На другой день поутру, как у спускового барабана народ собрался, приказчик заводской подошел. Все, конечно, шапки сняли, молчат, а Степан подходит и говорит:

— Видел я вечор Хозяйку Медной горы, и заказывала она тебе сказать. Велит она тебе, душному козлу, с Красногорки убираться. Ежели ты ей эту железную шапку спортишь, так она всю медь на Гумешках туда спустит, что никому не добыть.

У приказчика даже усы затряслись.

— Ты что это? Какая хозяйка! Кому ты такие слова говоришь? Да я тебя в горе сгною!

— Воля твоя, — говорит Степан, — а только так мне велено.

— Выпороть его, — кричит приказчик, — да спустить в гору и в забое приковать! А чтобы не издох, давать ему собачьей овсянки и уроки спрашивать без поблажки. Чуть что — драть нещадно!

Ну, конечно, выпороли парня и в гору. Надзиратель руднишный, — тоже собака не последняя, — отвел ему забой — хуже некуда. И мокро тут, и руды доброй нет, давно бы бросить надо. Тут и приковали Степана на длинную цепь, чтобы, значит, работать можно было. Известно, какое время было, крепость. Всяко галились[92] над человеком. Надзиратель еще и говорит:

— Прохладись тут маленько. А уроку с тебя будет чистым малахитом столько-то, — и назначил вовсе несообразно.

Делать нечего. Как отошел надзиратель, стал Степан каелкой[93] помахивать, а парень все-таки проворный был. Глядит — ладно ведь. Так малахит и сыплется, ровно кто его руками подбрасывает. И вода куда-то ушла из забоя. Сухо стало.

«Вот, — думает, — хорошо-то. Вспомнила, видно, обо мне Хозяйка».

Только подумал, вдруг звосияло. Глядит, а Хозяйка тут, перед ним.

— Молодец, — говорит, — Степан Петрович. Можно чести приписать. Не испужался душного козла. Хорошо ему сказал. Пойдем, видно, мое приданое смотреть. Я тоже от своего слова не отпорна.

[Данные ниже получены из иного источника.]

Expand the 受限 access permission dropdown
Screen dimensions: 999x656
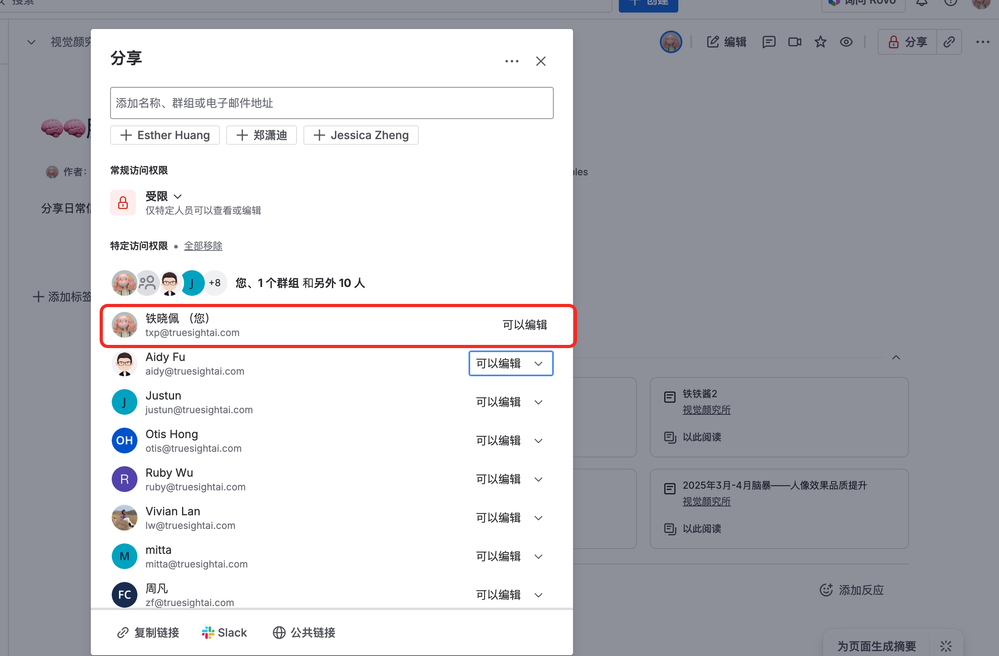coord(163,195)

А сама принахмурилась, ровно ей это нехорошо. Схлопала в ладошки, ящерки набежали, со Степана цепь сняли, а Хозяйка им распорядок дала:

— Урок тут наломайте вдвое. И чтобы на отбор малахит был, шелкового сорту. — Потом Степану говорит: — Ну, женишок, пойдем смотреть мое приданое.

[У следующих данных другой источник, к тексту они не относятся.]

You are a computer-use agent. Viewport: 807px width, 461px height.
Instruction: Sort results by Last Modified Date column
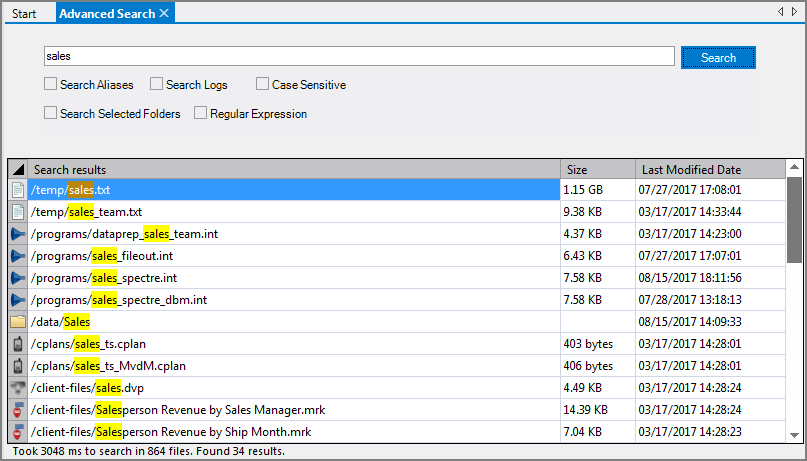pos(705,170)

И вот пошли. Она впереди, Степан за ней. Куда она идет — все ей открыто. Как комнаты большие под землей стали, а стены у них разные. То все зеленые, то желтые с золотыми крапинками. На которых опять цветы медные. Синие тоже есть, лазоревые. Однем словом, изукрашено, что и сказать нельзя. И платье на ней — на Хозяйке-то — меняется. То оно блестит, будто стекло, то вдруг полиняет, а то алмазной осыпью засверкает, либо скрасна-медным станет, потом опять шелком зеленым отливает. Идут-идут, остановилась она.

— Дальше, — говорит, — на многие версты желтяки да серяки с крапинкой пойдут. Что их смотреть? А это вот под самой Красногоркой мы. Тут у меня после Гумешек самое дорогое место.

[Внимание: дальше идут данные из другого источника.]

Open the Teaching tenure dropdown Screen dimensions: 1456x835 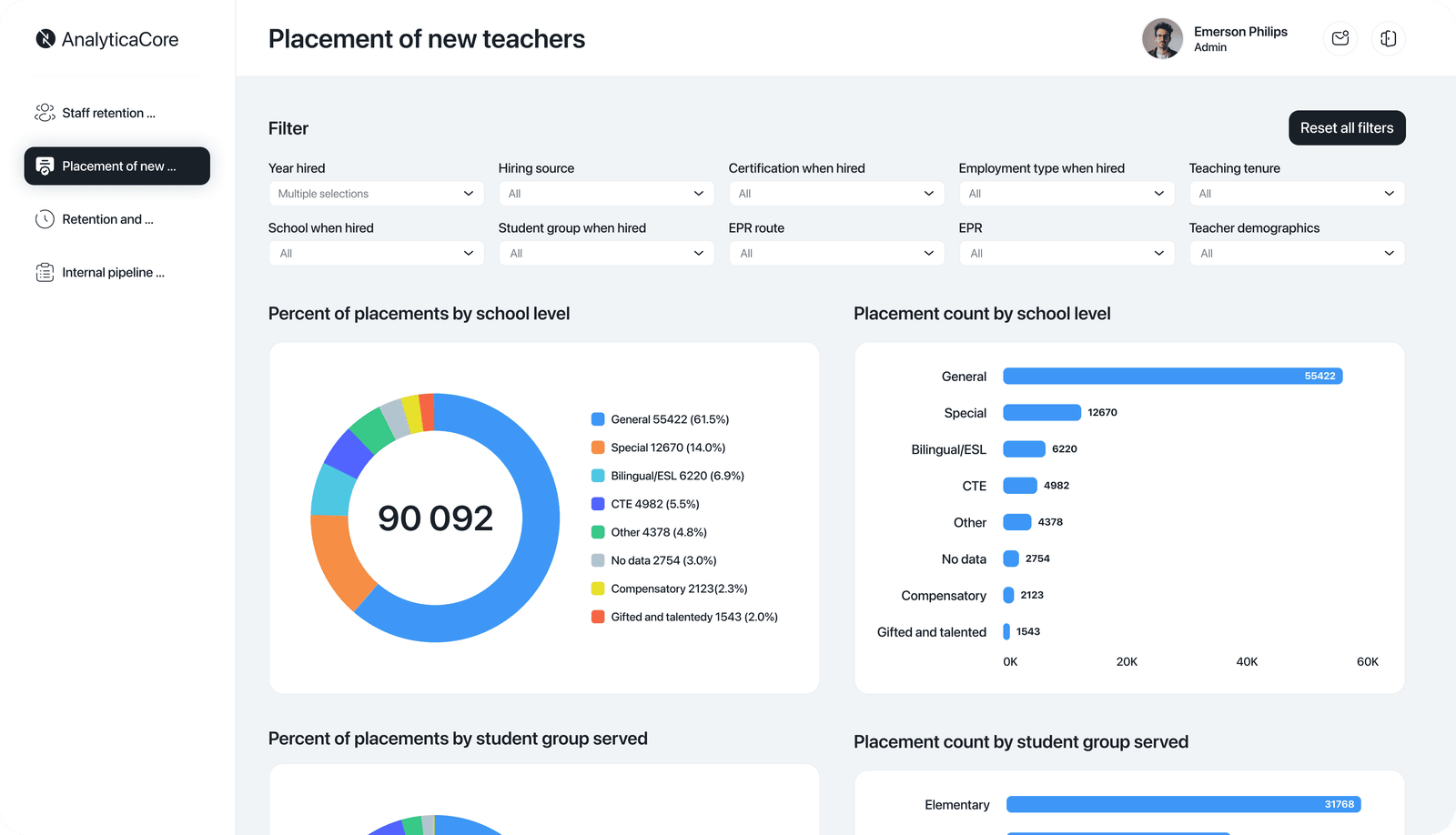[1296, 194]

И видит Степан огромадную комнату, а в ней постели, столы, табуреточки — все из корольковой меди. Стены малахитовые с алмазом, а потолок темно-красный под чернетью, а на ем цветки медны.

— Посидим, — говорит, — тут, поговорим.

Сели это они на табуреточки, малахитница и спрашивает:

— Видал мое приданое?

— Видал, — говорит Степан.

— Ну, как теперь насчет женитьбы?

А Степан и не знает, как отвечать. У него, слышь-ко, невеста была. Хорошая девушка, сиротка одна. Ну, конечно, против малахитницы где же ей красотой равняться! Простой человек, обыкновенный. Помялся-помялся Степан, да и говорит:

— Приданое у тебя царям впору, а я человек рабочий, простой.

— Ты, — говорит, — друг любезный, не вихляйся. Прямо говори, берешь меня замуж али нет? — И сама вовсе принахмурилась.

Ну, Степан и ответил напрямки:

— Не могу, потому другой обещался.

Молвил так-то и думает: огневается теперь. А она вроде обрадовалась.

— Молодец, — говорит, — Степанушко. За приказчика тебя похвалила, а за это вдвое похвалю. Не обзарился ты на мои богатства, не променял свою Настеньку на каменну девку. — А у парня, верно, невесту-то Настей звали. — Вот, — говорит, — тебе подарочек для твоей невесты, — и подает большую малахитову шкатулку. А там, слышь-ко, всякий женский прибор. Серьги, кольца и протча, что даже не у всякой богатой невесты бывает.

— Как же, — спрашивает парень, — я с этим местом наверх подымусь?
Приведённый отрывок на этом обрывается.